══ Supplied records
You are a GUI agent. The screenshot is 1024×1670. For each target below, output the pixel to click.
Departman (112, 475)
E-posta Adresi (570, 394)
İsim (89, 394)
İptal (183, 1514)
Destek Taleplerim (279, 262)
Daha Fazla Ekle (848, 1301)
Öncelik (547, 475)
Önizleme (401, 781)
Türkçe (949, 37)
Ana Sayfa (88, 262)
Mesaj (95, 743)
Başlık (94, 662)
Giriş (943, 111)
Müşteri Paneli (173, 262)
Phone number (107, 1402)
════
Your task:
Reproduce the stretch of rows from the row containing "Mesaj (95, 743)" through the end of the rows, substituting "Telefon Numarası" for "Phone number" and leaving everything else unchanged.

Output for this exercise:
Mesaj (95, 743)
Başlık (94, 662)
Giriş (943, 111)
Müşteri Paneli (173, 262)
Telefon Numarası (107, 1402)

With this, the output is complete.